Under this section the Governor-General may, by regulation, prohibit the importation of goods into Australia. This power may be exercised by prohibiting imports absolutely, or from a specified place, or prohibiting their importation unless specified conditions or restrictions are complied with. A similar section applies in respect of exports and contains similar discretionary powers.

Mr Deputy Speaker,I mention in passing that I believe that these broad powers of regulation making should be severely curtailed. It is my belief that the Act should be amended so that the Governor-General, in making regulations, may disallow an import or export licence only on the basis of a set of specified criteria and conditions. I also believe that the Minister concerned should have to table the reasons for the disallowance of the licence within 15 sitting days of the disallowance.

Under this Bill as it stands, the regulations to which I refer may be used to prohibit either absolutely or otherwise the importation into Australia of fish or other goods which are the produce of the sea. I realise that the second reading speech states that it is the intention that the regulations shall be administered so that they will apply to the Convention on International Trade in Endangered Species of Wild Fauna and Flora. However, if this is the intention, then this regulation power should be confined to that specific purpose, that is, to the prohibition of importation of endangered species.

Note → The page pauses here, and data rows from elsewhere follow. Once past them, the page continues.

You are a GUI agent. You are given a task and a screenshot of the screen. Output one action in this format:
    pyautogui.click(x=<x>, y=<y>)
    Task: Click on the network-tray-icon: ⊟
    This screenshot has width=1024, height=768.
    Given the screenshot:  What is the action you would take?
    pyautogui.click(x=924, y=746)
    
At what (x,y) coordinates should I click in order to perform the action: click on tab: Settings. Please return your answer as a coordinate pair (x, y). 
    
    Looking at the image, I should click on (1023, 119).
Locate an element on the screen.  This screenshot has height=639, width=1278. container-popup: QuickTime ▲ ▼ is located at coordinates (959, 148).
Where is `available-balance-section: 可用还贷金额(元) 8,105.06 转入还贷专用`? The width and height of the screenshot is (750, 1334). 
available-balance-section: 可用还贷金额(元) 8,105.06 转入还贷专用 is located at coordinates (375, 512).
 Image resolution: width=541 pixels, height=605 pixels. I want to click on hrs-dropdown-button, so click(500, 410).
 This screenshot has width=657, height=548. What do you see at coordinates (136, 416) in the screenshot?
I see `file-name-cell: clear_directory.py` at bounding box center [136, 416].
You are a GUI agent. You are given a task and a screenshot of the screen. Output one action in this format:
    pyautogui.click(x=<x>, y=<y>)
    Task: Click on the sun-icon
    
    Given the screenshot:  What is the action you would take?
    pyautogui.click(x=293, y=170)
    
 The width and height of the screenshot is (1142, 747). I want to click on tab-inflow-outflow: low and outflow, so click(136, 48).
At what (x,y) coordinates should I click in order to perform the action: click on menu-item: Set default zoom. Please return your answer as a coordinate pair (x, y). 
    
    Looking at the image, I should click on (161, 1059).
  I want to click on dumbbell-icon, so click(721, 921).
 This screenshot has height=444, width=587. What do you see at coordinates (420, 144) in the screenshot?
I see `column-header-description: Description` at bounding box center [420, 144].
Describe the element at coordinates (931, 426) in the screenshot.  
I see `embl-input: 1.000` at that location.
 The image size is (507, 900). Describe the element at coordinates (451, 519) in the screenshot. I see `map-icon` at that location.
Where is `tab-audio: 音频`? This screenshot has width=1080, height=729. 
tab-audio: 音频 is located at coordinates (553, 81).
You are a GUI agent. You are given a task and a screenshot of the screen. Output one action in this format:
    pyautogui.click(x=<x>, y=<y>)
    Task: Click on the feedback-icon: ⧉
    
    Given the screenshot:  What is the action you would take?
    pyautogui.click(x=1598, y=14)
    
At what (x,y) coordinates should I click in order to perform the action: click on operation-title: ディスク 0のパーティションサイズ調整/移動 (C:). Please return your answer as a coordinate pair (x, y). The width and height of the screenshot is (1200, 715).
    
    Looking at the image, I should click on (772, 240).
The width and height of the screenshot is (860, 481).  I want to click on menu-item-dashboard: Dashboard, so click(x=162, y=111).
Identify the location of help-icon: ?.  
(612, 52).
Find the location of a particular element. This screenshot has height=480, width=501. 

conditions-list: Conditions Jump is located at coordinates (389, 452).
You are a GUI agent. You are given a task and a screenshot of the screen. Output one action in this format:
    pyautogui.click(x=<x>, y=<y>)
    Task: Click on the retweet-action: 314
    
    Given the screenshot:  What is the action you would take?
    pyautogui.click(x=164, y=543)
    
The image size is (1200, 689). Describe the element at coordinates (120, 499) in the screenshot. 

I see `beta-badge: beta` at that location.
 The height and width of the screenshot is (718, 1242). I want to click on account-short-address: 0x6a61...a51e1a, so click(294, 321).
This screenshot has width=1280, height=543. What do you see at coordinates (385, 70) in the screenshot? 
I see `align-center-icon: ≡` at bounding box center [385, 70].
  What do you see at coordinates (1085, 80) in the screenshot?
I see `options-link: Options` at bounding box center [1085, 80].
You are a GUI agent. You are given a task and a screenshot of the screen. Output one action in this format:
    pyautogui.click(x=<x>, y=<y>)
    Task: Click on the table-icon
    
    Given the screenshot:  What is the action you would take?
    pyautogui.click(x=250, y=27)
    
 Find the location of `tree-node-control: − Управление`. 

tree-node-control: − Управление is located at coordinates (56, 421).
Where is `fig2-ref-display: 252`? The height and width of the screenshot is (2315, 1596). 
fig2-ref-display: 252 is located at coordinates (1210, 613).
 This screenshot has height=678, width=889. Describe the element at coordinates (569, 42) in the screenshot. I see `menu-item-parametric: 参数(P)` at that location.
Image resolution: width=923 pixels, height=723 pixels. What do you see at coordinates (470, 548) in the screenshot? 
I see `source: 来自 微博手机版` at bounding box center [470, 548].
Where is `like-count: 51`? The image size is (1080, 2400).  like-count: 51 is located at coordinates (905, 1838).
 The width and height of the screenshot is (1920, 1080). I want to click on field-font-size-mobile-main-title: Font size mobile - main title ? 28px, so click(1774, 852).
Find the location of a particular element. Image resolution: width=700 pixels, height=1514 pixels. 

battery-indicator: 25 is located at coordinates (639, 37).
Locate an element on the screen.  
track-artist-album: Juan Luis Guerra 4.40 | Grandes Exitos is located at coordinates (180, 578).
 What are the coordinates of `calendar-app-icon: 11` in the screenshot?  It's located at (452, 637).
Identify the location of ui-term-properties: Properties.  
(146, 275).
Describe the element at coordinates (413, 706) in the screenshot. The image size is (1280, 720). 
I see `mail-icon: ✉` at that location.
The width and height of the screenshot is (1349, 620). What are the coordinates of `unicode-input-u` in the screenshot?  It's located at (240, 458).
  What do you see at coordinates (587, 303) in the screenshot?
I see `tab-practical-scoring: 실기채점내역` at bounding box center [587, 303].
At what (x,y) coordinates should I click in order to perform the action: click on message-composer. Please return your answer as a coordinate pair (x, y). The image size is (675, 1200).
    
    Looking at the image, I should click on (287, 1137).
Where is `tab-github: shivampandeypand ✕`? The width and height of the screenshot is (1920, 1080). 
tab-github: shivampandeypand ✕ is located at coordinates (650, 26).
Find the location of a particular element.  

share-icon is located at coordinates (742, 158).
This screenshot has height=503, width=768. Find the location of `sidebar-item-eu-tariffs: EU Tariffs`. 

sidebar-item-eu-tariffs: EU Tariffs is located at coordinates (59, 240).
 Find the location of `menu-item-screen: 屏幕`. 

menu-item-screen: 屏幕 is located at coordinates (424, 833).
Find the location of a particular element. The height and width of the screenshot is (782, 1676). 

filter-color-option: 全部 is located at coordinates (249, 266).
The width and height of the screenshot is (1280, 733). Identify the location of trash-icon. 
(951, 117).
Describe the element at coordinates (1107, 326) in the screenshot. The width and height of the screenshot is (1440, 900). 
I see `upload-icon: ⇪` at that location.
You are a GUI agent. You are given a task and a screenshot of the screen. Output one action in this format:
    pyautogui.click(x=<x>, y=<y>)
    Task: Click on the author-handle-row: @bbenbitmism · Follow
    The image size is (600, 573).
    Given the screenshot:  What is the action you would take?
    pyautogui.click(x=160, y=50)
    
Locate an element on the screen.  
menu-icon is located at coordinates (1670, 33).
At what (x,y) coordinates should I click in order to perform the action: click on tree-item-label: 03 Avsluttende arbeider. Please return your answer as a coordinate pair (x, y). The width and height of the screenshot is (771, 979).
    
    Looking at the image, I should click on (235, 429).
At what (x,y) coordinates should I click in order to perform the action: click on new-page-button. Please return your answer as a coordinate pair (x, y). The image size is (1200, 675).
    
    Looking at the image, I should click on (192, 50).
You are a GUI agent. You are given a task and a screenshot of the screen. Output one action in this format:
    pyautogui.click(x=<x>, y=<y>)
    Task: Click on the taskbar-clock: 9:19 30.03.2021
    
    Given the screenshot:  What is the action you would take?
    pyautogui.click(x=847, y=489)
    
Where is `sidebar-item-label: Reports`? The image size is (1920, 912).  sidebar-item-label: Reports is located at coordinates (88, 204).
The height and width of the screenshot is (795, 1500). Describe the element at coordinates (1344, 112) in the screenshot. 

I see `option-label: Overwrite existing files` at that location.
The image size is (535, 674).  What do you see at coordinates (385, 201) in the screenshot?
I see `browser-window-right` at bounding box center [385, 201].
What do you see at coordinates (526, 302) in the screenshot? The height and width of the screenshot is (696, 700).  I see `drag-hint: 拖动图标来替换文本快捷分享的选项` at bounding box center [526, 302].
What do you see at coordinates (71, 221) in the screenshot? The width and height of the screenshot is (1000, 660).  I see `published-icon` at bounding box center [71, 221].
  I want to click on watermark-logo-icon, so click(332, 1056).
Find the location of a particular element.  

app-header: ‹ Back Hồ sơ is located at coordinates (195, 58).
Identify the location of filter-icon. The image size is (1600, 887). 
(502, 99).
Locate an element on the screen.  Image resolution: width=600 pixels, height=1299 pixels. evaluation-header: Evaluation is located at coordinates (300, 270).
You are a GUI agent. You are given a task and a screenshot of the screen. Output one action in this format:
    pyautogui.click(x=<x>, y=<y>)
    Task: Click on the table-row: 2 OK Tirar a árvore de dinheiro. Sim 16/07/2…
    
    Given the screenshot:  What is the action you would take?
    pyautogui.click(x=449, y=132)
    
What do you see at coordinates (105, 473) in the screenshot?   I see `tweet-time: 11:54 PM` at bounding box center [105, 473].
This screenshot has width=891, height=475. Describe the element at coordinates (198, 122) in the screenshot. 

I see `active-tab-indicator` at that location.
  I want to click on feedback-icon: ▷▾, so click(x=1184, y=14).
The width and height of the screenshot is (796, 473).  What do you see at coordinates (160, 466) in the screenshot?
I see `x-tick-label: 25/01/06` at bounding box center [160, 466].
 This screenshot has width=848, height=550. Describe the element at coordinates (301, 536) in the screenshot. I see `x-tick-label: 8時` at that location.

I also believe that the regulations should specify those species in question so that there is a clear understanding in the industry of the intentions of the Bill regarding this matter. The species in question involve some types of whales and turtles, as well as other marine species. I believe that some clarification is necessary in respect of the whaling industry in Western Australia. Possibly this is one of the main items which should be very clearly specified under this legislation. Is this industry now not to be permitted to slaughter and process certain types of whales? I would like some comment from the Minister for Services and Property (Mr Daly) on this aspect. As I have said, the broad intent of the Bill is to be commended, and the amendment that I shall move at the Committee stage is not intended to destroy or divert the intention of the Bill, but rather to confine it to the reasons for which it was introduced.